Copyright law does not protect mere facts or information. Rather, it protects the expression of facts or information in a material form. This means that generally there would not be a problem with copying some of the basic facts contained in a compilation. For example, if I were to list the names and numbers of a small collection of my colleagues on my website, that would not usually be a problem. I have extracted the data that I need, in a fairly “random” fashion (in that I have not just copied a few pages of names and numbers in alphabetical order directly from the White Pages). I have not copied the way that the data is arranged in the telephone directory (the “expression”).

In regards to Science Commons’ decision to discontinue advocating the application of Creative Commons licences to data compilations, my understanding is that they came to this decision for two reasons:
(1) It was not always clear in the US whether the relevant compilation attracted copyright. If it did not but a person had put a CC licence on the compilation in the mistaken belief that it did, then restrictions would have been imposed on that dataset (e.g. that it could only be used non-commercially) which actually had no legal basis for being imposed; and
(2) CC licences all contain an attribution requirement and Science Commons were concerned about what they call “attribution stacking” – i.e. where a dataset is compiled from data contributed by many different researchers, it would be extremely difficult for a user to attribute all of those researchers.

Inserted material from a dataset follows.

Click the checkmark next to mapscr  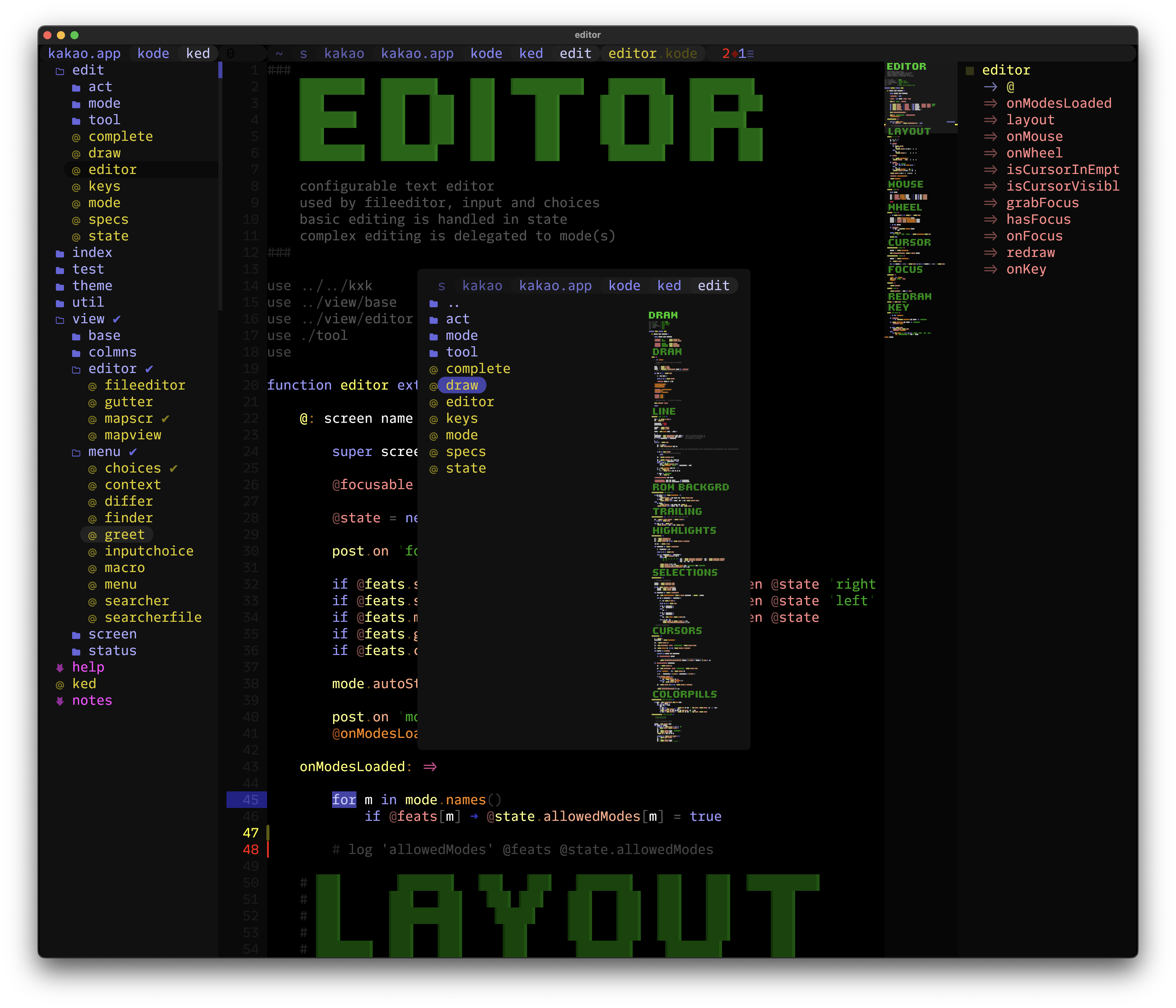pyautogui.click(x=165, y=419)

At OAK Law, we still believe that CC licences can be applied to datasets in Australia because the concerns noted by Science Commons do not arise to the same degree in Australia. Firstly, we have a lower threshold test for copyright protection, meaning that copyright will more readily attach to datasets in Australia and the first problem noted by Science Commons is less likely to occur. Nevertheless, to be sure, we usually advocate that the widest CC licence – the attribution only licence – be applied to datasets. Secondly, unlike in the US, Australian copyright law includes Moral Rights, meaning that creators have to be attributed anyway, regardless of whether a CC licence is applied or not. We think there are various ways of getting around the “attribution stacking” problem – for example, a group of researchers could agree on a common way to be attributed (e.g. we could be attributed as “the OAK Law Project”), or the data could be attributed using a URL, which an interested party can visit and which can list all the contributors (and this list can be added to over time). The advantage of applying CC licences to data, in our view, is that it provides some certainty to users about what they can and cannot do with that data.

If you are interested in this issue, I would also advise reading these posts by Robin Rice and Rufus Pollock.